Faruk Nafiz Çamlıbel’in ‘’Han Duvarları’’ isimli şiiri, bu şiire çok yakın, bu şiirle büyük benzerlikleri olan bir başka şiiri hatırlatır: Bizlerin ‘’Hancı’’ ismiyle bildiğimiz Bekir Sıtkı Erdoğan’ın (1926 - 2014) ‘’Binbirinci Gece’’ isimli şiirini.

Bekir Sıtkı Erdoğan

‘’Kara gözlüm, efkârlanma gül gayri, ibibikler, öter ötmez ordayım’’ diye başlayan hepimizin bildiği ‘’Kışlada Bahar’’ isimli şiirin de söz yazarıdır Bekir Sıtkı Erdoğan. Aynı zamanda Cumhuriyetimizin 50. Yıl Marşı’nın da söz yazarıdır Bekir Sıtkı Erdoğan.
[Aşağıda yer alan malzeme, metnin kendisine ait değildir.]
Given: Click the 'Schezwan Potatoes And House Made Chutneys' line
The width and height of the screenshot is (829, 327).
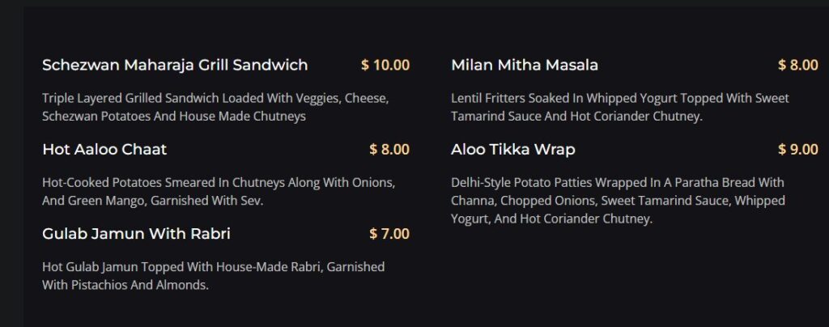Looking at the screenshot, I should pyautogui.click(x=174, y=117).
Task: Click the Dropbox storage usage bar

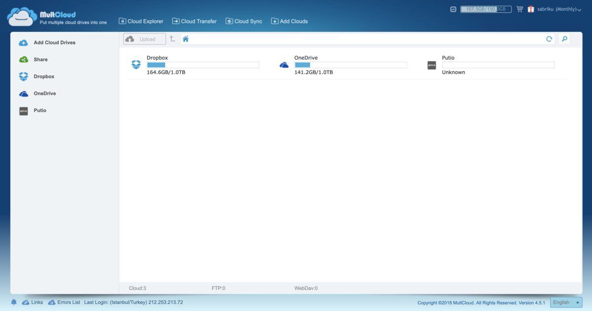Action: [x=203, y=65]
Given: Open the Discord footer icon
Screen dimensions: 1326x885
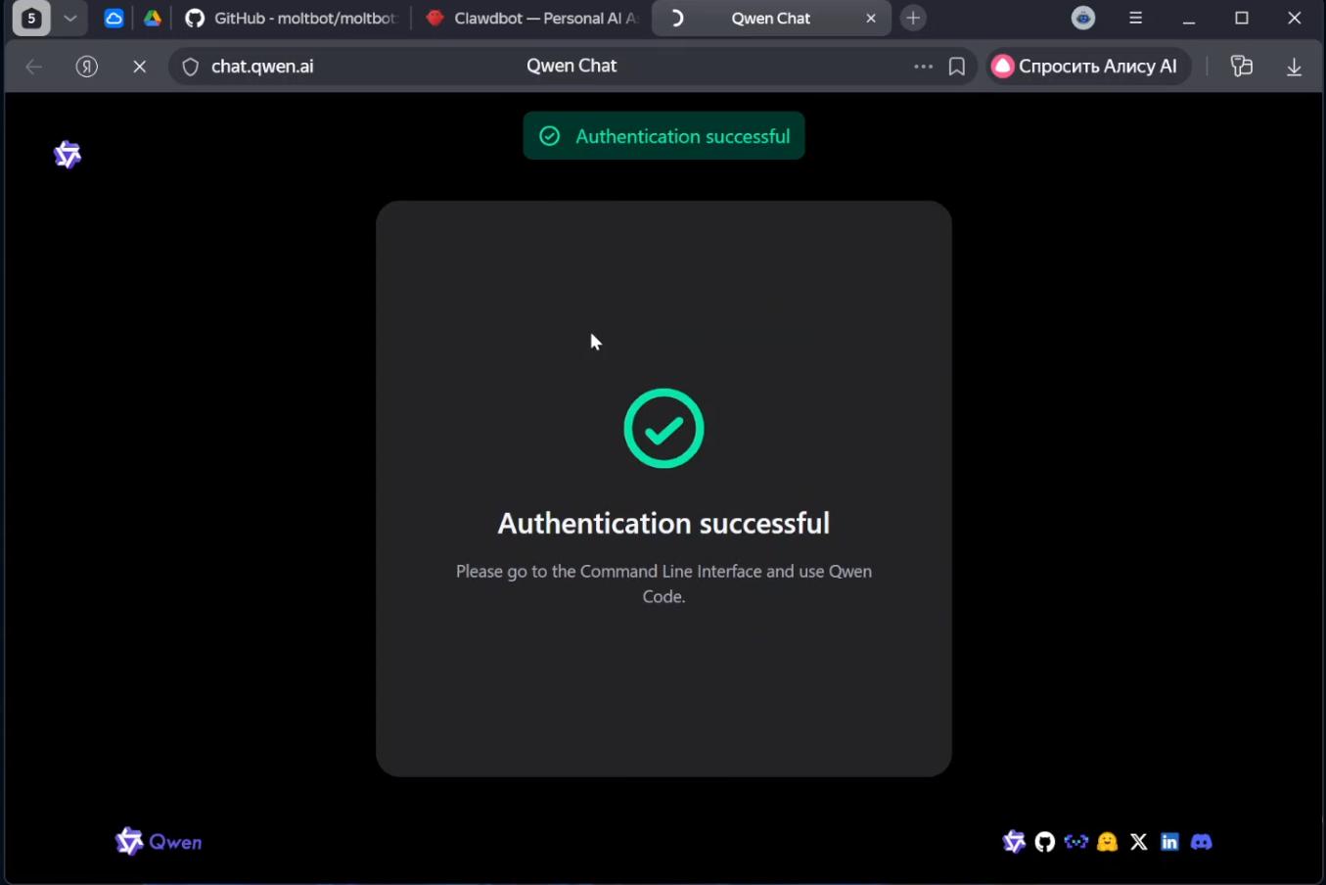Looking at the screenshot, I should [x=1202, y=842].
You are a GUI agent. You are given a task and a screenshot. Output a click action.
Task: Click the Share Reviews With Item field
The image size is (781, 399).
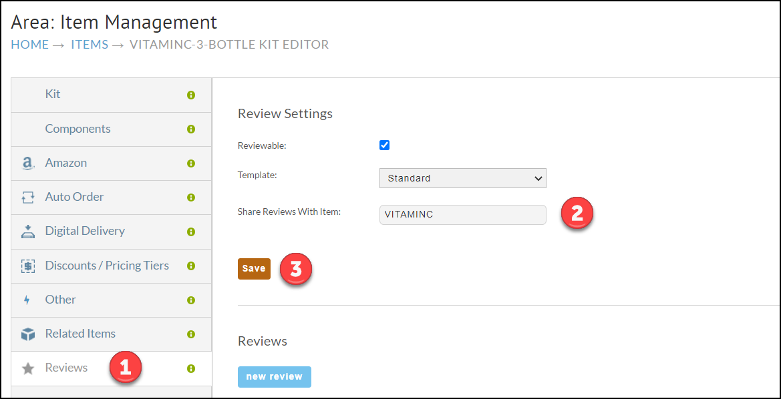pos(463,215)
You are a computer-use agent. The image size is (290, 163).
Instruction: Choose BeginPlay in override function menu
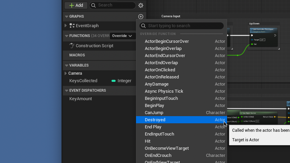[154, 106]
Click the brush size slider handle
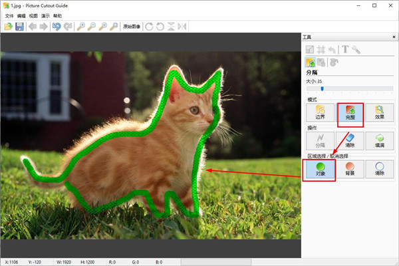399x266 pixels. coord(322,88)

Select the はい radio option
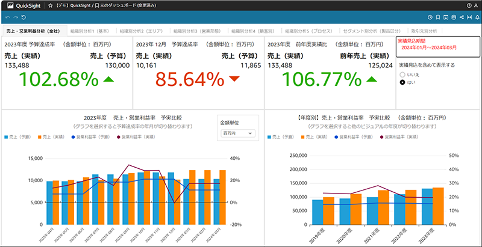tap(402, 82)
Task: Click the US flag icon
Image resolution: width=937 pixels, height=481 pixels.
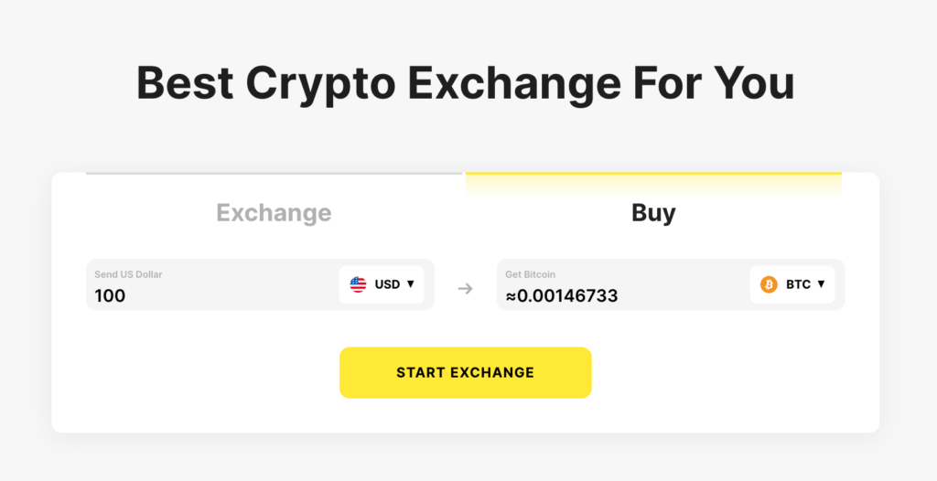Action: pyautogui.click(x=359, y=284)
Daha önce ‘’Acıyor’’ isimli şiirini paylaştığım Turgut Uyar, Işıklar Askerî Lisesi mezunu iken, Bekir Sıtkı Erdoğan da Kuleli Askerî Lisesi mezunudur. 1948 nasıplı Harbiyelidir (Kara Harp Okulu). Aynı zamanda Ankara Üniversitesi Dil ve Tarih Coğrafya Fakültesi mezunudur.  On yıl kıt’a hizmeti yaptıktan sonra Heybeliada Deniz Lisesi’nde edebiyat öğretmenliği yapar. Halk şiiri geleneğini gününün koşullarıyla bağdaştırarak hece ölçüsüyle, bazen de aruz vezniyle Türkçe’nin inceliklerini yansıtan duygulu şiirler yazar. Gerçekte aruz veznini çok iyi kullanan bir şairdir. Bu vezinle pek çok gazel ve rubai yazar. Bekir Sıtkı Erdoğan şiirlerinde ‘’Nihai’’ mahlasını kullanır… ‘’Kışlada Bahar’’ gibi bazı şiirleri bestelenir.

Binbirinci Gece

Bekir Sıtkı Erdoğan’ın en bilinen şiiri de hepimizin ‘’Hancı’’ diye bildiği ‘’Binbirinci Gece’’ isimli şiiridir. ‘’Bin Birinci Gece’’ şiiri, hece vezniyle yazılmış gurbet ve sılayı en iyi anlatan harikulade bir şiirdir. Bu şiir ilk olarak 1949 yılında ‘’Şadırvan’’ dergisinde yayımlanır.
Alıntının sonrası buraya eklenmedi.